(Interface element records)
== == ==
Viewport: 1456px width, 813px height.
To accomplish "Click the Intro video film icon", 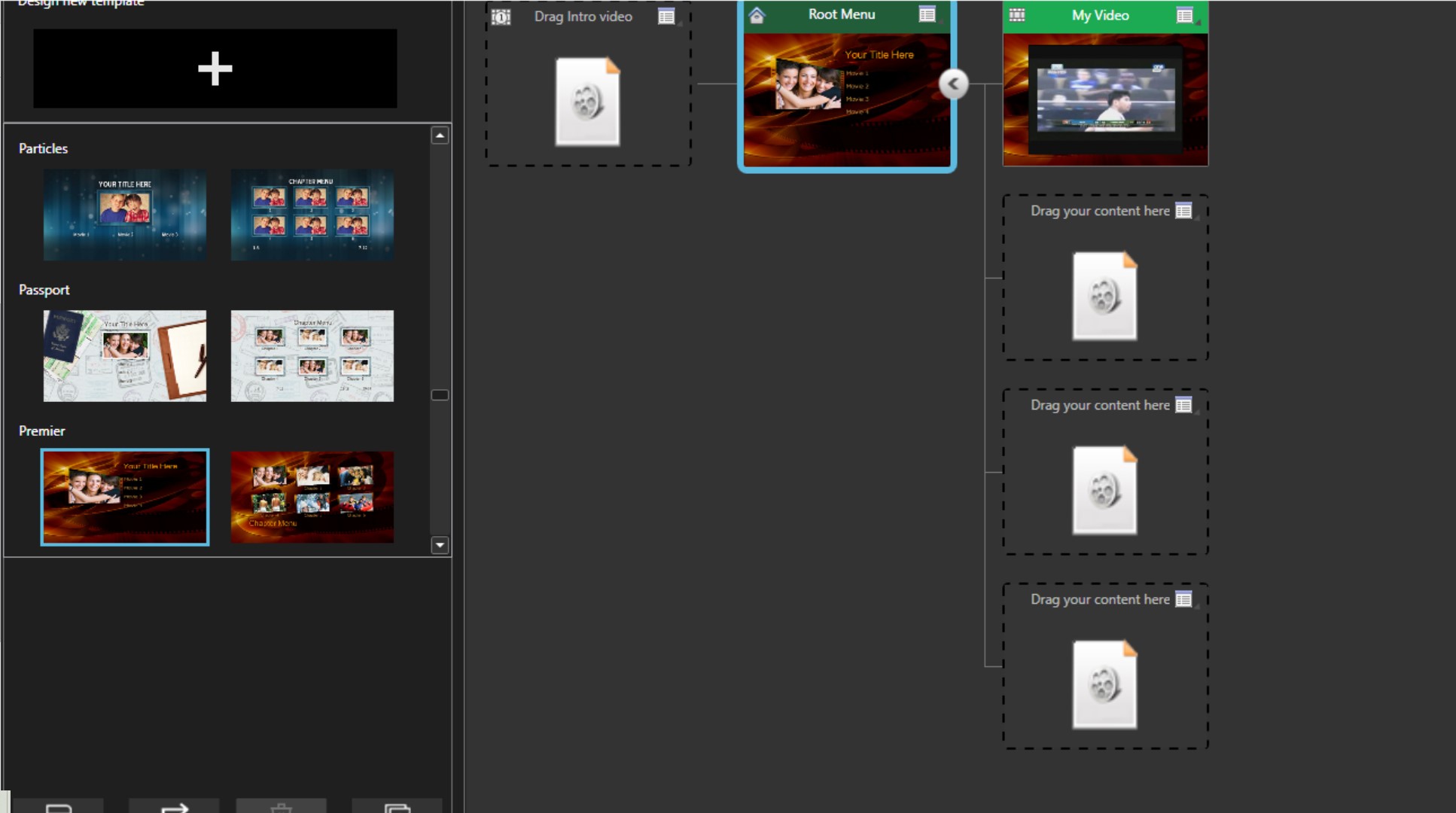I will tap(501, 17).
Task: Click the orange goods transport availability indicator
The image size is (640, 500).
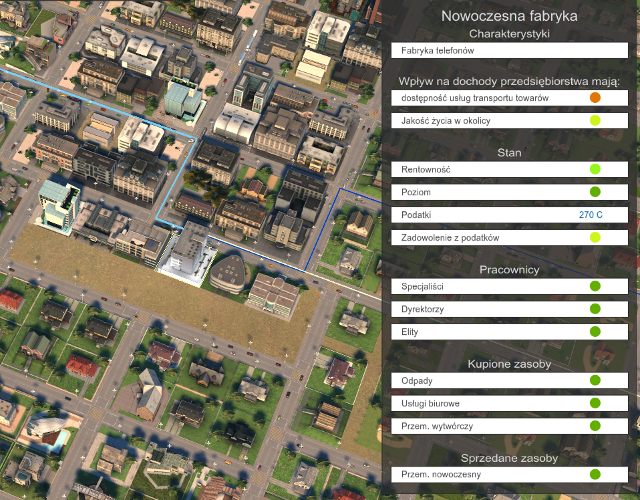Action: point(595,98)
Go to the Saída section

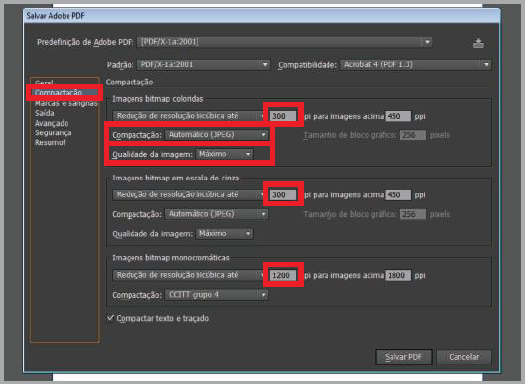tap(45, 113)
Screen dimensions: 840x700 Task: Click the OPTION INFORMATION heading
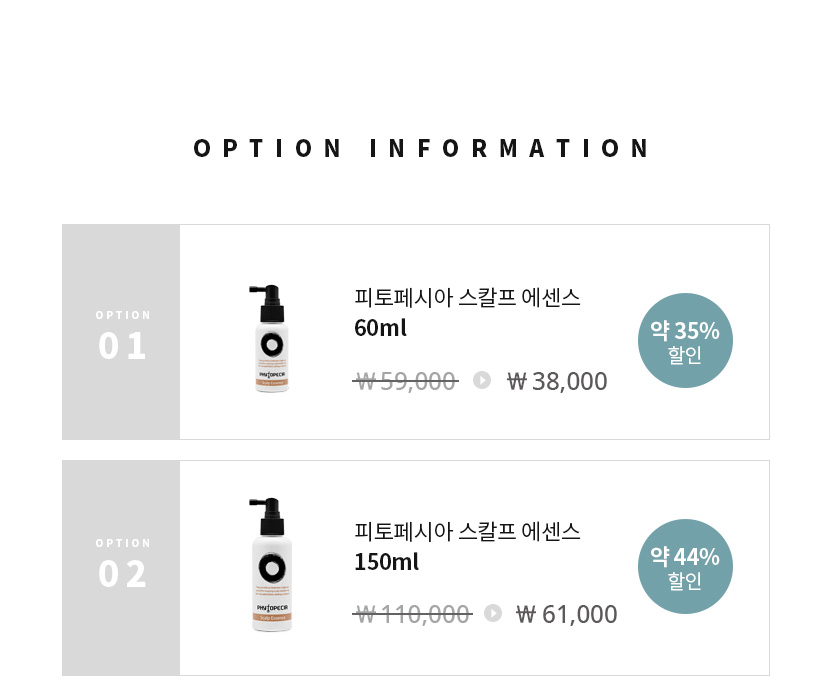tap(421, 148)
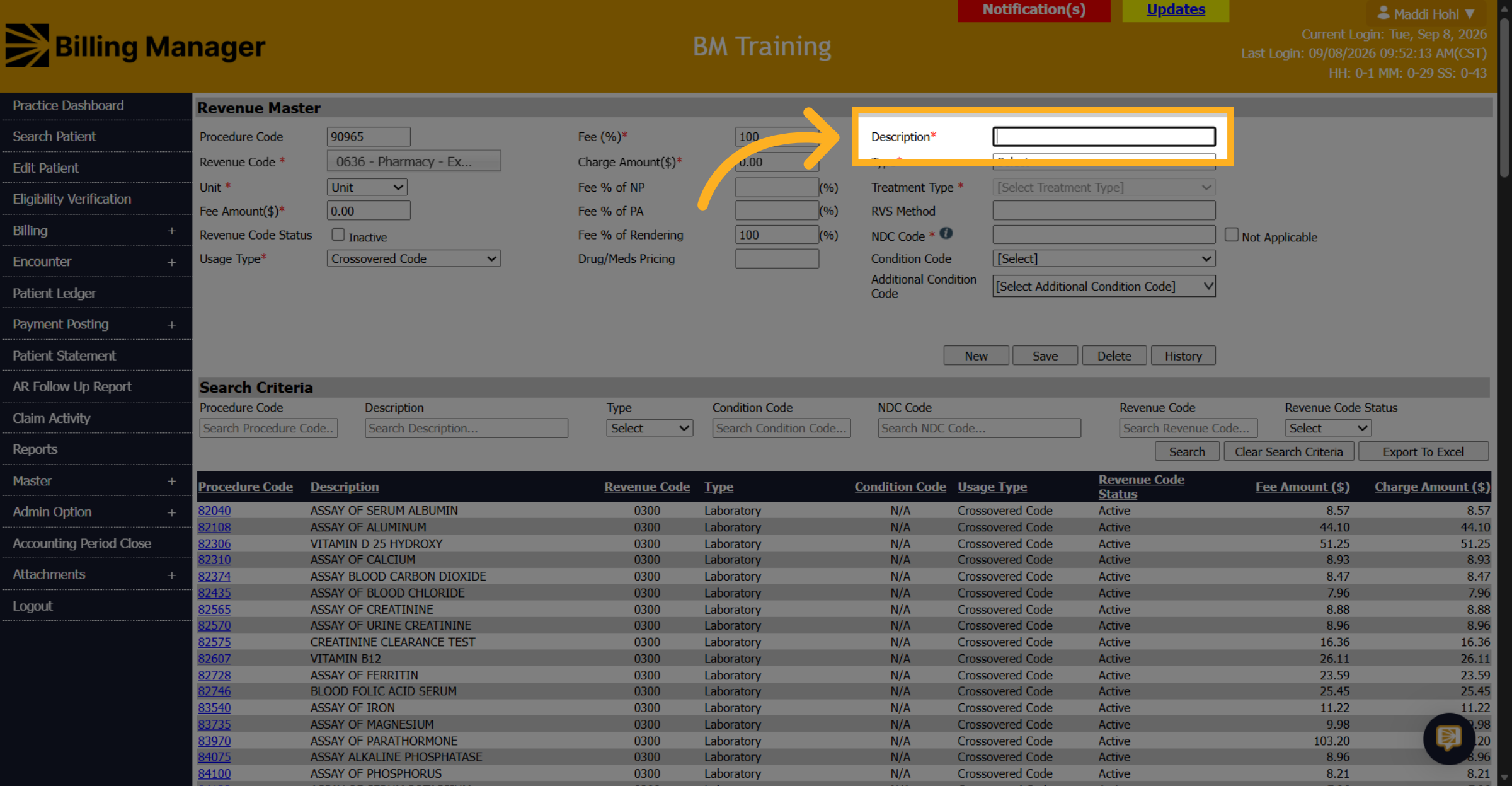The image size is (1512, 786).
Task: Toggle the Inactive revenue code checkbox
Action: [338, 235]
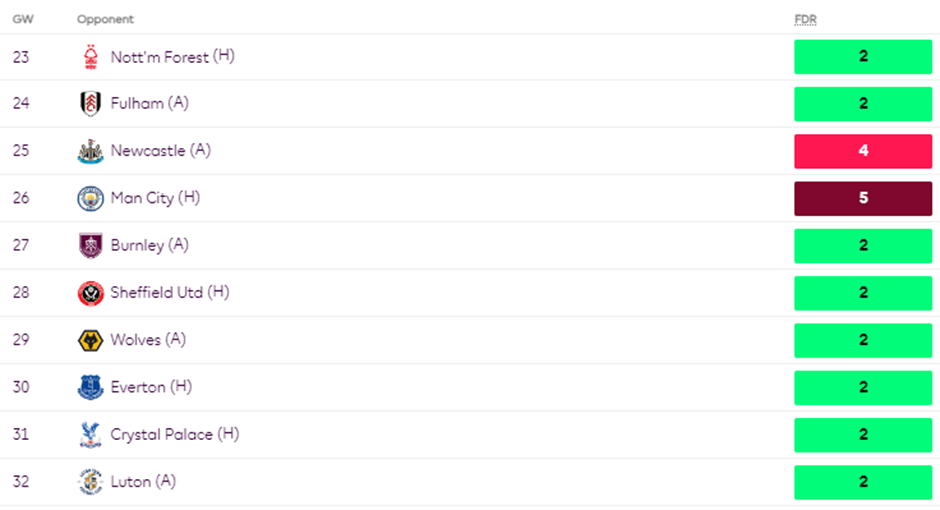Select the Crystal Palace eagle badge
The image size is (940, 510).
click(91, 435)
== == ==
Repeat everything from the line containing "Go to the Saída section" down to the end of the items, both ends included, and leave the pictures out.

Go to the Saída section

tap(45, 113)
Screen dimensions: 840x700 Task: Click the OPTION INFORMATION heading
tap(421, 148)
The image size is (1512, 786).
Task: Toggle the Inactive revenue code checkbox
Action: [338, 235]
Select the Crystal Palace eagle badge
The image size is (940, 510).
click(91, 435)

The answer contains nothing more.